Çoğu kısmı Elemanlar Öncekilerin çalışmalarını ele alıyor ve
Babil ve Mısır geometrilerinden türetilmiş, Yunan düşüncesiyle rafine edilmiş
bir geometri sunuyor. Oranlar konusunda V. Kitap, söylendiği gibi, Yunan
matematik düşüncesinin zirvelerinden birine ulaşıyor.
Her şeyi kendine çekmek dehaların özelliğidir.
Plutarch'a göre Arşimet teknik
konularda hiçbir şey yazmazdı. Bunun kesinlikle doğru olduğu varsayılabilir.
Plutarkhos'a göre bu olgunun Yunanlıların el emeğini küçümsediğinin kanıtını
oluşturduğunu göreceğiz.
145 civarında, Ptolemy Philometor'un ölümü üzerine oğlu
Eupator tahttan indirildi ve müzenin lideri Aristarchus liderliğindeki Müze'den
birçok bilim adamı, krallarıyla birlikte sürgün yoluna gitti.
4. Mekanik sözdizimi
İskenderiye Mekanik Okulu
Bu okulun sözde kurucusu Ctesibios hakkında neredeyse hiçbir
şey bilmiyoruz.
Ctesibios, Arşimet'in tam çağdaşı olacaktır.
Vitruvius ilk kitabında Ctesibios'tan mühendislerin
eğitimindeki temel yazarlardan biri ve Antik Çağ'ın ünlü tamircilerinden biri
olarak bahseder.
…bize, önceden var olan teknikleri önemli ölçüde aşan,
işleri bir uçtan ele alan ilk kişi gibi görünüyor
5. Bizanslı Philo
Kronolojik olarak adamın yerini belirlemek zordur.
Ctesibios'tan bahsetme şekli onunla hiç tanışmadığını kanıtlıyor.
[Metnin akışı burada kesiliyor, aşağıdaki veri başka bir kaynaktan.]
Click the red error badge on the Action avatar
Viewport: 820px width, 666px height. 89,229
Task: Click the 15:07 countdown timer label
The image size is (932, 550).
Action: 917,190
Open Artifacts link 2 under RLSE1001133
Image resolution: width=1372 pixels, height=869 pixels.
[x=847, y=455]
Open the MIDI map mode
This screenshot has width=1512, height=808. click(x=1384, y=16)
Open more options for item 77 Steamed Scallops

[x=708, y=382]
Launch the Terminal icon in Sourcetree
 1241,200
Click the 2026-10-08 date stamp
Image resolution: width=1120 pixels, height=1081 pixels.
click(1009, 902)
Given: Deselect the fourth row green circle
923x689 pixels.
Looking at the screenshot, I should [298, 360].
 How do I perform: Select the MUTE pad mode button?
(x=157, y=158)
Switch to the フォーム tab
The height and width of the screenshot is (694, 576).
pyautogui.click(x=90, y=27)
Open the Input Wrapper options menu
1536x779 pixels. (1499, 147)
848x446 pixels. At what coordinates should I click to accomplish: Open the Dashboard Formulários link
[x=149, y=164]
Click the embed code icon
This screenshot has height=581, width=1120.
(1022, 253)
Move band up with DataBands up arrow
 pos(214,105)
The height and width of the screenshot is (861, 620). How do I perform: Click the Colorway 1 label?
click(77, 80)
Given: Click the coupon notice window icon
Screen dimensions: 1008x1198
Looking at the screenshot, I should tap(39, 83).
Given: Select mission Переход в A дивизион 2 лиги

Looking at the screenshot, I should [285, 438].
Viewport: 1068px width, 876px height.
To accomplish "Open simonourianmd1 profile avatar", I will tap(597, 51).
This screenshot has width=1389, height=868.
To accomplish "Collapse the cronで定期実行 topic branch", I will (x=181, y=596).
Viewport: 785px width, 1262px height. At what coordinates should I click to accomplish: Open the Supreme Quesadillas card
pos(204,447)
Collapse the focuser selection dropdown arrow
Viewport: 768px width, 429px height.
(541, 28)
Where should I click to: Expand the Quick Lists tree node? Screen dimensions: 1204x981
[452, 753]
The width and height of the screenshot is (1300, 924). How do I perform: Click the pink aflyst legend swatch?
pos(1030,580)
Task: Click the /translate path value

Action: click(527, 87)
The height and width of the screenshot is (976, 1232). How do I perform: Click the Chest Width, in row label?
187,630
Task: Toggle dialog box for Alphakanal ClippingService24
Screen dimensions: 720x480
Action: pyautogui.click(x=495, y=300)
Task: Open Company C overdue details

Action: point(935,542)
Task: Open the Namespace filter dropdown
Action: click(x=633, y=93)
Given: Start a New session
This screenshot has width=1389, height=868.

Bir süre İskenderiye'de yaşadığı kesin ama öncesinde veya
sonrasında Rodos'ta da zaman geçirmişti.
Bizanslı Philo, eserlerinin büyük bir kısmı bize ulaşan ilk
kişidir.
Philo, eserinin önemli bir kısmını kaybetmesine rağmen,
zamanının bir teknisyeninin merakının boyutunu bize açıkça gösteriyor. Kendisi
aynı zamanda teknik düşüncenin sınırlarının da mükemmel bir örneğidir. Onu devrinin
alimlerinin seviyesine koymak haksızlık olmaz.
6. İskenderiyeli Heron
Heron uygulamalı bilimlerden yanaydı
Bazıları onun 126 civarında doğmuş olabileceğini ve 51'den
sonra ölebileceğini iddia edebildiler.
Yunan mekaniğinin bu hikayesi İskenderiyeli Heron'la
bitiyor.
7. Donmuş bir miras
Romalının teknik konusunda pek hayal gücü yoktur ama iyi bir
öğrencidir: fethedilen topraklarda bulduklarını kolayca benimser ve sistem bir
kez kurulduktan sonra mevcut tekniklere göre yasa yapar ve yönetir.
Vitruvius'un çalışması yazar hakkında çok az ayrıntı sağlar.
Bazilikanın inşaatçısı olduğunu söylüyor. Ayrıca savaş makinelerinin bakım ve
onarımından da sorumluydu.
Vitruvius bir derleyici ve popülerleştiriciydi.
Dinleyicilerinin isteği üzerine yazdı.
8. Tıkanıklık
…bilimsel bilgi kuşkusuz yeterli olmasına rağmen, makineler
yaygınlaşmadı: Bunun nedeni, köle emeğinin karmaşık makinelerin yapımına tercih
edilmesiydi
Platon onları kınıyor ve Aristoteles zanaatkârın vatandaş
olma hakkını reddediyor. Arşimet gibi bir matematikçi, artık buluşlarıyla
olduğu kadar iyi tanınan icatlarını yazıya dökmeyi değerli bulmadı.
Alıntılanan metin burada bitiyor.